Downstairs Cassie was sitting on the sofa, her hands curled around a mug of coffee, her hair pulled high in a messy pony-tail. Dan was next to her, messing with a stray bit of her hair at the back of her neck.

'Oh, hi Hun.'

'Hi. How are things with you guys?' I asked, trying not to look guilty. I shouldn't have bothered; Cassie was always more happy talking about herself.

'Well,' she said, reaching over to put her mug down on the coffee table before she grabbed Dan's hand. 'As you know, things, well, we kind of got off track there for a bit, but everything's good now.' She turned to look at Dan, her eyes brimming over with love, and for a moment I was overtaken by how much I despised her. 'We're going away for a bit, to Dan's parents in Cornwall, see if we can find any good wedding venues.'

'Oh.'

Eventually she prised her eyes away from him. 'I know we haven't been back long Hun, but we want to get married as soon as possible. We want to bring the wedding forward...to be married now.'

'Ok.'

'No more misunderstandings,' she said, her eyes fixed back on Dan.

'When are you off?' I asked, my emotions all battling it out for supremacy; relief, hatred, jealousy, sadness. I didn't know what I was supposed to feel; I just wasn't used to it. But my guilt at having a strange guy in my bedroom evaporated under the strain of everything else I was feeling.

'Next weekend. We're going for a week so you'll be on your own over half-term, unless you want to come with us?'

'Who me?' I said. I never usually got invited. Why ask this time?
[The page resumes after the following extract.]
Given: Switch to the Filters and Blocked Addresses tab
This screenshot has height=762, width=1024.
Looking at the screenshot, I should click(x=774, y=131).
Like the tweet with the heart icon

'Well you are going to be bridesmaid.'

'No, I'll stay here. You don't want me cramping your style. We can do the girly stuff when you get back.'

'Ok Hun, if you're sure. See Dan, told you she'd be fine with it. She's a good girl.'

Those words stabbed me through the heart.

She's a good girl.

How would you know Cassie, how could you possibly know? I stood up, 'I'm going back up to my room, I've got a lot of work to do.'

'Ok Hun,' she said, not taking her eyes off Dan.

 

 

 

Evie

 

I grabbed angrily at Dan's clothes in the utility room - pulling out his favourite denim jeans and Ben Sherman jumper - before I stomped back upstairs. My anger was festering inside me. I was a good girl. A good girl! That woman made me want to scream. Or worse!
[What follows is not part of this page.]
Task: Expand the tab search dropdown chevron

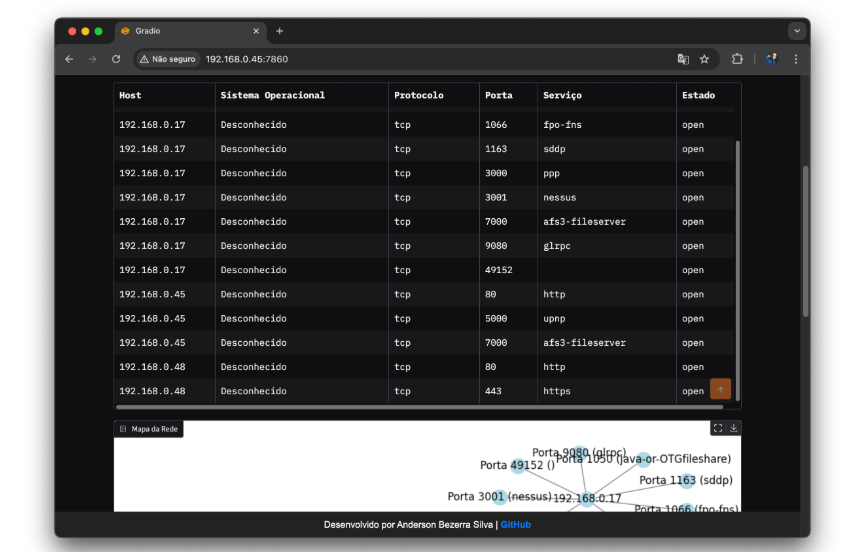Action: [797, 31]
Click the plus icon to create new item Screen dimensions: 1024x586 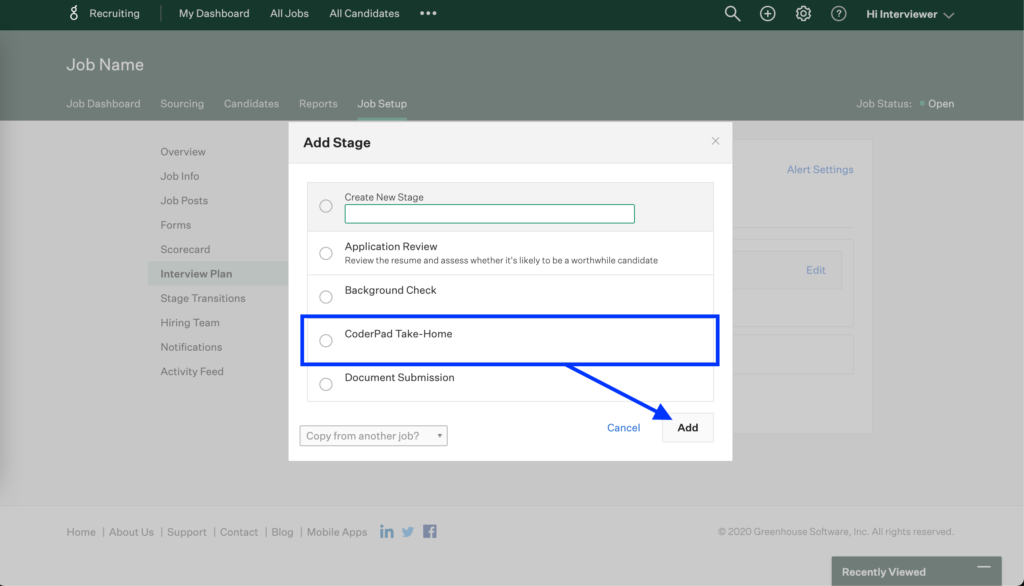click(767, 13)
I yanked open the door to my room, my anger set to unleash on my mysterious stranger, but I stopped as my eyes caught sight of him, lying awkwardly across the bed, asleep. He wasn't supposed to fall asleep, he was supposed to be leaving.

But he looked so worn out, so broken and oh so beautiful, that my anger evaporated. A calmness had swept over my room, like when you're on holiday, sitting by the sea on a hot summer's day, with the breeze rolling in off the ocean, keeping you cool and calm and there isn't a single cloud in the azure sky. That's how I felt looking at him, his chest rising and falling like the ebb and flow of the tide and his sun-kissed skin like the sand at my feet.